GOALS:
a. Answer these questions from the essay on motherhood, one per line:
(i) How much did the infant weigh?
(ii) From what three things does the mother rescue her daughter?
(iii) What does the daughter say right after leaving her mother's arms?
b. From the essay on motherhood, reproduce the passage that begins at the words "But still. I" and stops after the words "no screaming toddler.".

I remember a tear slipping down my cheek.
She was beautiful. She was perfect.
And then I took her home and my entire life changed. It wasn’t about me anymore. In fact, some days it felt like there was no me anymore. My glorious freedom, my selfish whims, my desires, were snatched up and held close fisted and were not returned. An eight pound infant was my dictator and I lived by her rules.
As a person, I changed. I learned a new found patience as I rocked her hour upon hour when she could not sleep. I learned what an amazing thing life is and how captivating a feather can be. I experienced a new sense of pride over babbled words, first steps and the word “mommy.”
I am her mommy. Her one and only. The person who holds her little body close before bed. Kisses the bumps and bruises. Rescues her from yellow jackets, the vacuum cleaner and monsters in the closet.
I discipline her two year old tantrums and set boundaries for her blooming independence.
I love her as I have never loved before.
But still. I am not cut out to be a mother.
There are all these things I love to do, all these dreams I have, that don’t seem compatible with motherhood. Traveling the world. Pursuing great careers. Writing novels. Going out in the evenings.
Sometimes, if I have days off during the week, I drop her off at daycare and revel in the me-time. In the car, I turn my music up loud, crank the windows down and feel all my mom-ness evaporating into the atmosphere.
At home, I clean unhindered. I paint the guest room. I read a book without interruption, go shopping with no rush, no fuss, no screaming toddler.
I love it.
But a few hours pass and I see her toys scattered across the rug, remember how she hugged me that morning, and hear, like an echo, “I love you much,” in my ear.
A piece of me is missing.
When I go pick her up in the afternoon she spots me and comes running.
I scoop her up and hug her tight, her little arms wrapped around my neck and I can’t think of a better place to be or a better person to share a moment with.
Two seconds later, she’s out of my arms.
“I want to walk.” Insistent. Independent.
I think she’s like me.
I think we will grow and learn together and are developing the art of being mother and daughter.
I might not be cut out to be a mother but it’s one of the greatest things I’ve ever done.

RECORD EXTRACTS:
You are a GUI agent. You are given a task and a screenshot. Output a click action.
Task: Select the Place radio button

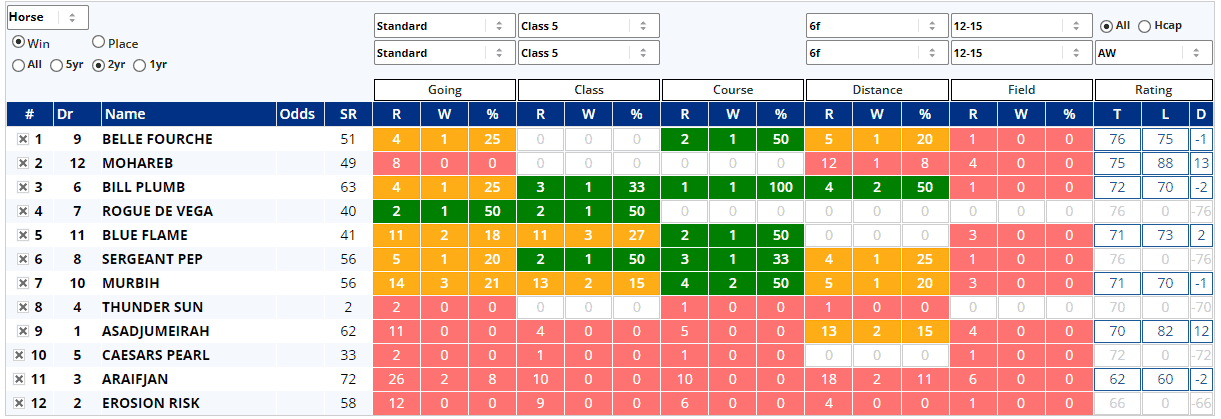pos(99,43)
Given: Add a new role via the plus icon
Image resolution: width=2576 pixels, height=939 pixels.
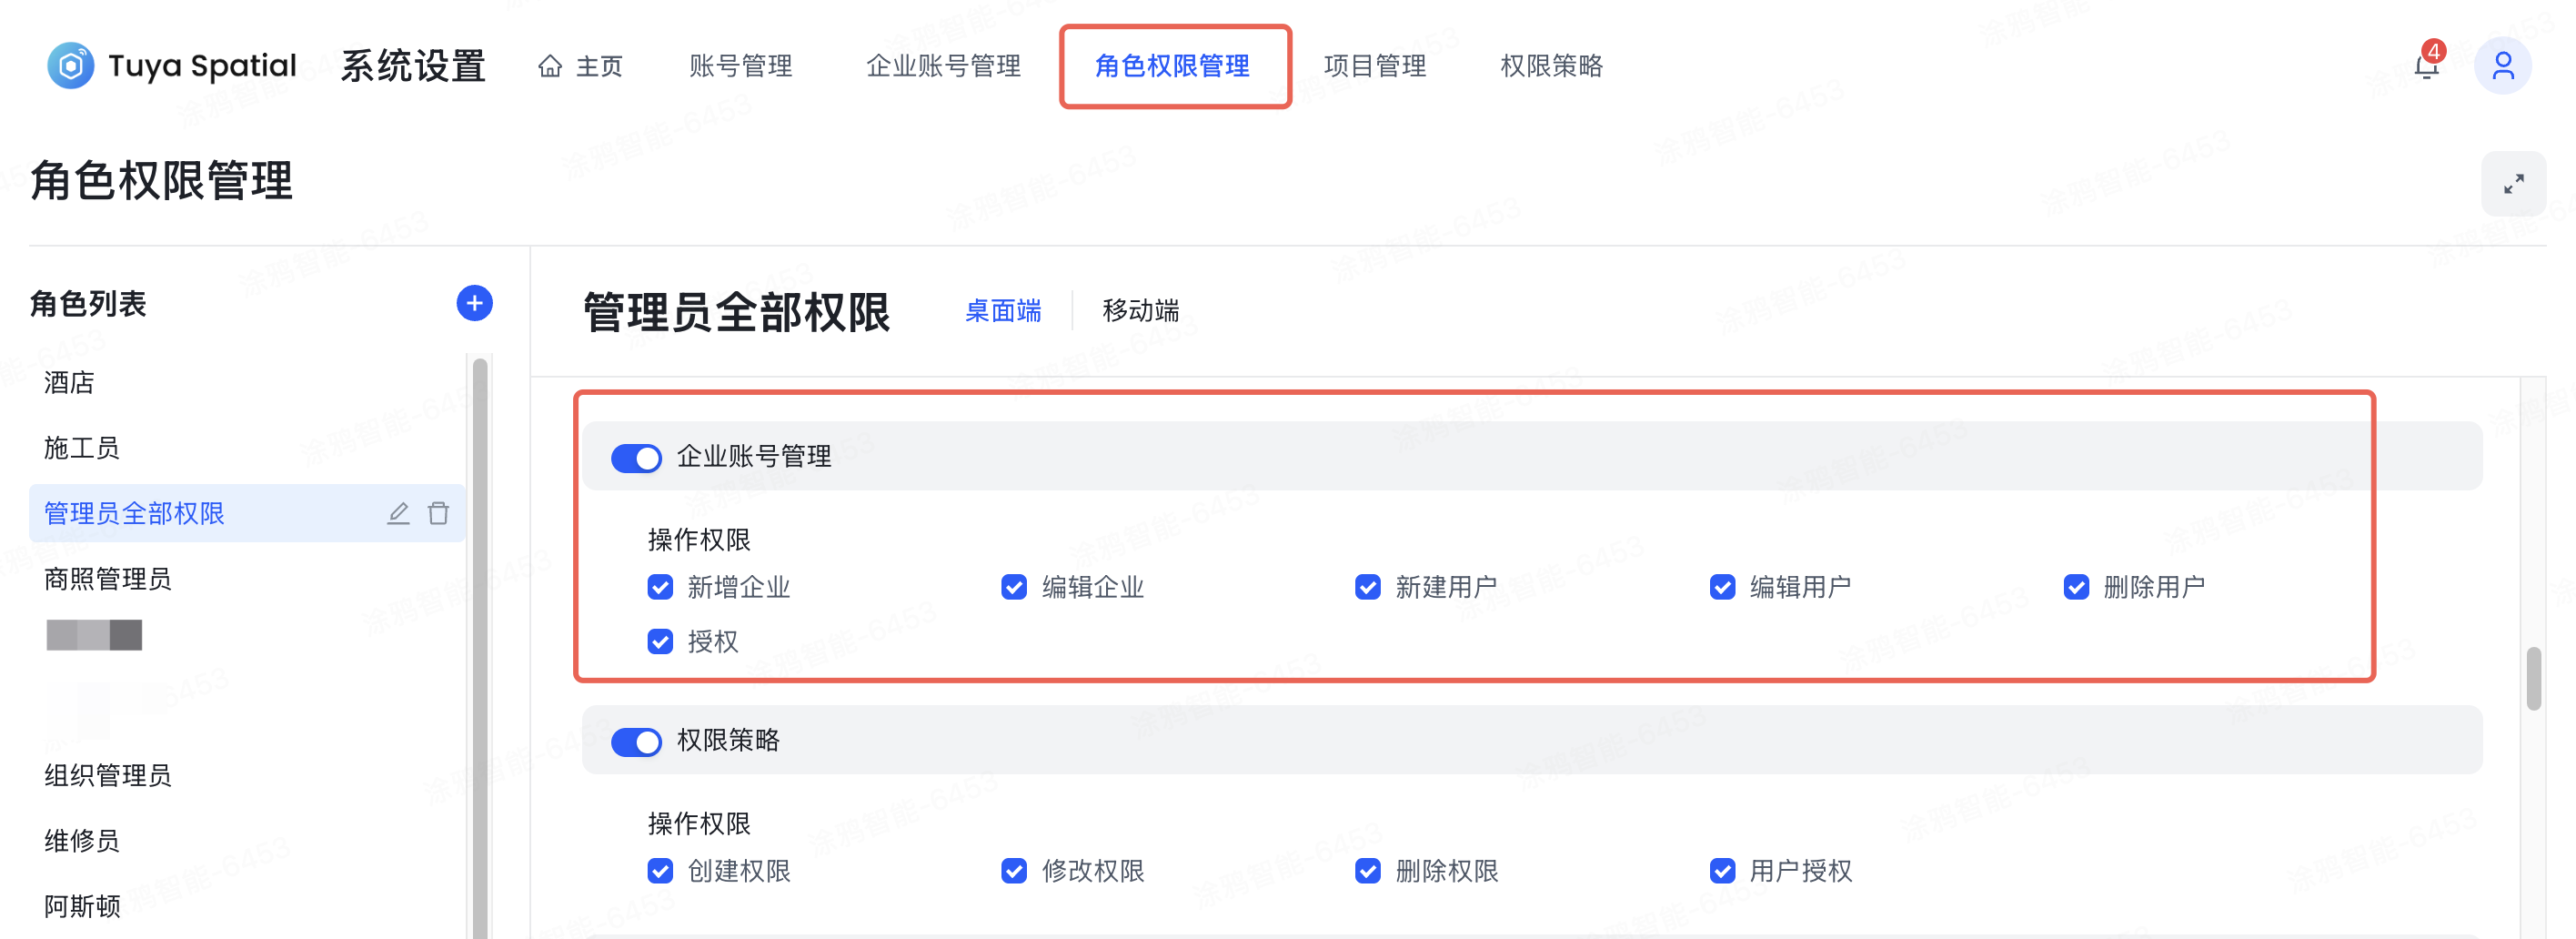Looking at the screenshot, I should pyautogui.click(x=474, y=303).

--

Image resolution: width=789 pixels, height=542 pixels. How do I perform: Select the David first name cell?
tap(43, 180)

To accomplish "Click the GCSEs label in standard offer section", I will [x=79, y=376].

* * *

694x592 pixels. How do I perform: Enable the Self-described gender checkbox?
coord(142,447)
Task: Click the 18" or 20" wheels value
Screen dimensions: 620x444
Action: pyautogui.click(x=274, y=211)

TASK-BY-TASK ANSWERS:
a.
(i) Eight pounds.
(ii) Yellow jackets, the vacuum cleaner and monsters in the closet.
(iii) "I want to walk."

b.
But still. I am not cut out to be a mother.
There are all these things I love to do, all these dreams I have, that don’t seem compatible with motherhood. Traveling the world. Pursuing great careers. Writing novels. Going out in the evenings.
Sometimes, if I have days off during the week, I drop her off at daycare and revel in the me-time. In the car, I turn my music up loud, crank the windows down and feel all my mom-ness evaporating into the atmosphere.
At home, I clean unhindered. I paint the guest room. I read a book without interruption, go shopping with no rush, no fuss, no screaming toddler.